Any case, I’m starting to get the reins back on my life, meaning: I’ve been in a complete lazy-rut for about 4 months now. Actually, lazy is too harsh; I have been taking classes (showing up for most of them) and working pretty much around 50-60 or so hours a week. But then again, those are excuses, and I know you don’t care either about the excuses or the minutiae that is my life– fair enough, I’d feel the same way on the other end too.

For Mardigan, Laboss, and Mills, who actually still read my website, I assure you, I’m going to start posting things on my blog a little more frequently. We need to get Laboss his own blog. And eventually resurrect Mardigan.net from…somewhere. Remember Mardian.net, in it’s heyday, with the oh-so slick animated construction worker, with the banner reading “under construction”. It kind-of reminded me of Boston. But then again, Boston was eventually finished.

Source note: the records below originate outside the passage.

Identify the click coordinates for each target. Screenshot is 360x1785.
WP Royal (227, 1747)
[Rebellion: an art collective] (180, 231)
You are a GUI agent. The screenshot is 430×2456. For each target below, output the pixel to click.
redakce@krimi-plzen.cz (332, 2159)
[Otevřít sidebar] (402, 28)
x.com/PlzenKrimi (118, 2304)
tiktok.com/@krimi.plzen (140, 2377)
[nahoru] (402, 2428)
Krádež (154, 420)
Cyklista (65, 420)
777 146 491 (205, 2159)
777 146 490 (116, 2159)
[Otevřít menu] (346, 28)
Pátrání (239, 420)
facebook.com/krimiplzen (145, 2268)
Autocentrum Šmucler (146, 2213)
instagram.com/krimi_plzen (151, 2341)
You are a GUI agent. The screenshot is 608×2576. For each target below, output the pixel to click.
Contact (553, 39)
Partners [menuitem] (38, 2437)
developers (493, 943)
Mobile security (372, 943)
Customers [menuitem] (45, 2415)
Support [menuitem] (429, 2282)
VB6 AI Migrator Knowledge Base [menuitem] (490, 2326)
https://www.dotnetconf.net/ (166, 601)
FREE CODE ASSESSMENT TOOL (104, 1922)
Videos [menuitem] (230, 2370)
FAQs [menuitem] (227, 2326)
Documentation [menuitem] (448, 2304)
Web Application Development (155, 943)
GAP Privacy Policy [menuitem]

As for my website in a whole, I’m still a little behind on maintenance:

  • I need to update to the latest WordPress.
  • Hopefully figure out a way to thwart these spam-bots from commenting up my website.
  • I got a new hosting provider, which i need to eventually switch to. Benefits? Asp.Net / Sql Server –means nothing i know to everyone (aside from Mills). But with my new host, I’ll be able to actually publish my own .Net web-apps to something aside from my local network–again another empty sentence (to everyone aside from mills)

I’ve been doing a lot programming-for-fun lately (it’s kind of sad). I actually bought my own copy of Visual Studio .NET and hung the posters up on my bedroom wall. And as soon as the last one went up, I said to myself–no joke–in a breathy sigh, “wow [sigh,] this isn’t going to help me pick up chicks”.